NorthWest Biotherapeutics Inc (NWBO)

[ATLnsider]

biosectinvestor, I appreciate your reply back to me. I will agree to disagree with you on this issue. All of the evidence that I have found, support the belief that the FDA initiated the halt. I have not found any evidence to support that the Germans initiated the halt.

However, I will not try to change your opinion on this matter. But, even in the transcript for the bogus case brought against NWBio, Lerner v Northwest Biotherapeutics, the U.S. District Judge, the Plaintiffs and the Defendants did not dispute this case fact: "Finally, on August 21, 2015, the FDA issued a clinical hold on further trial recruitment for DCVax–L"

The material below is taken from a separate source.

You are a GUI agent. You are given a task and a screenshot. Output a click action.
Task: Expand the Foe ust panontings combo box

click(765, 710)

https://casetext.com/case/lerner-v-nw-biotherapeutics/?PHONE_NUMBER_GROUP=P

There was no mention of the German regulators initiating a partial halt of the DCVax-L trial. I believe if the Germans had initiated the halt, this fact would have been revealed during the discovery process in this trial

The Germany PEI are the regulators for the DE (German registry), and the MHRA was the regulator for the UK (GB registry). Before Brexit (1/1/2021) The UK registry said the exact same thing (Temporarily Halted) for the trial status, when the UK was a part of the EU. Take a look at the EU clinical trial registry for the UK, it says that the UK-MHRA is the relevant regulator, but it does not mean that the UK was the RA that "Temporarily Halted" the DCvax-L trial:

https://www.clinicaltrialsregister.eu/ctr-search/trial/2011-001977-13/GB

As we all know, in the US it is up to the Sponsor / Company (NWBio) to update the clinical trial registry. But, in the EU, the regulators update the clinical trial registry. NWBio decided not to update the clinical trial registry for the partial halt, and it did not update the clinical trial registry with the revised Primary and Secondary endpoints.

I believe that Dr. Pazdur / the FDA, told us exactly why the partial halt was initiated by the FDA, and why no additional GBM patients were randomized to the DCVax-L control group.

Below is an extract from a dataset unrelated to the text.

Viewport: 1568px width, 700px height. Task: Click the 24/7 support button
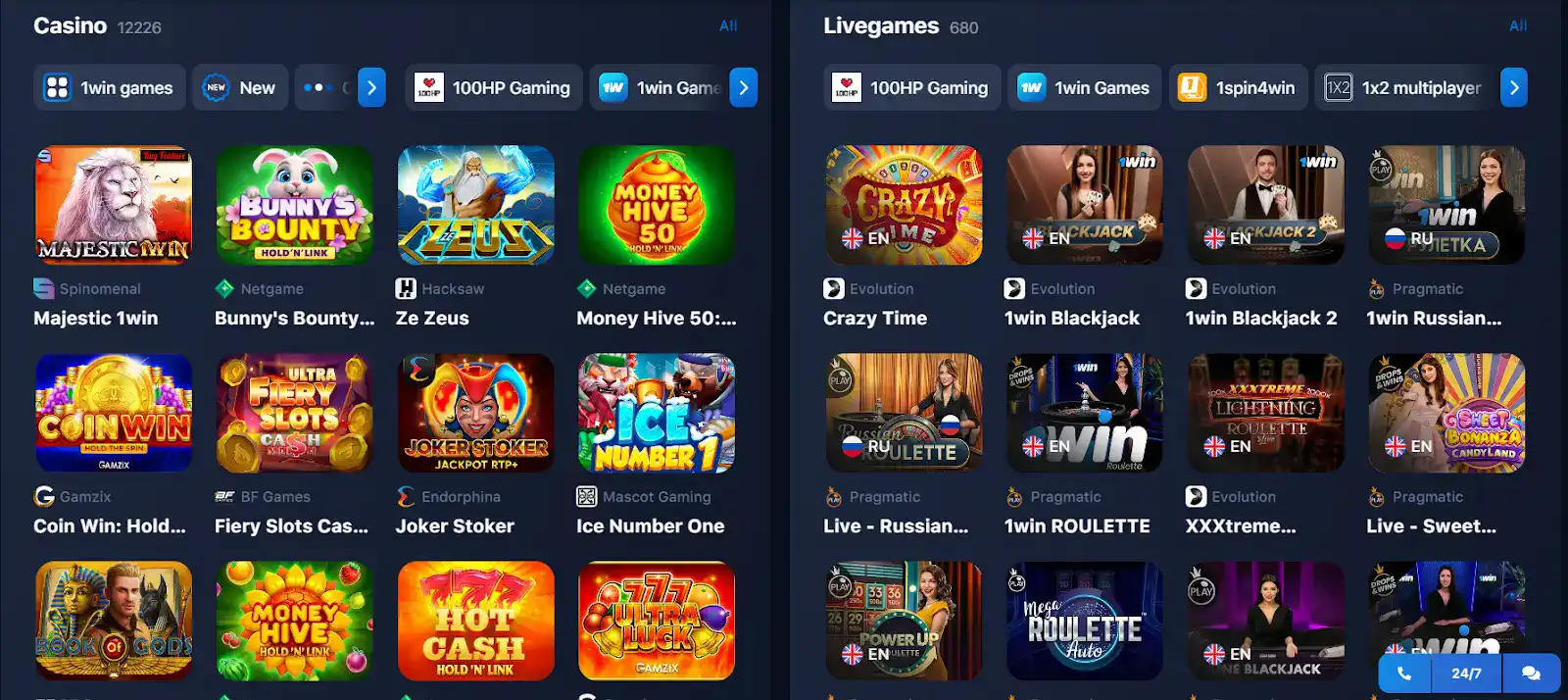(1466, 674)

I believe the FDA saw clear evidence that the DCVax-L trial patients who were randomized to the control group (SOC), did not live long compared to those trial patients who were randomized to the treatment group (DCVax-L). It was clear that the SOC treated patients were only living about 14 to 16 months, while the DCVax-L treated trial patients were living 28+ months, and up to 5+ years.

As a result, because there was not true clinical equipoise, it was not ethical to continue randomizing the GBM trial patients to the SOC control group.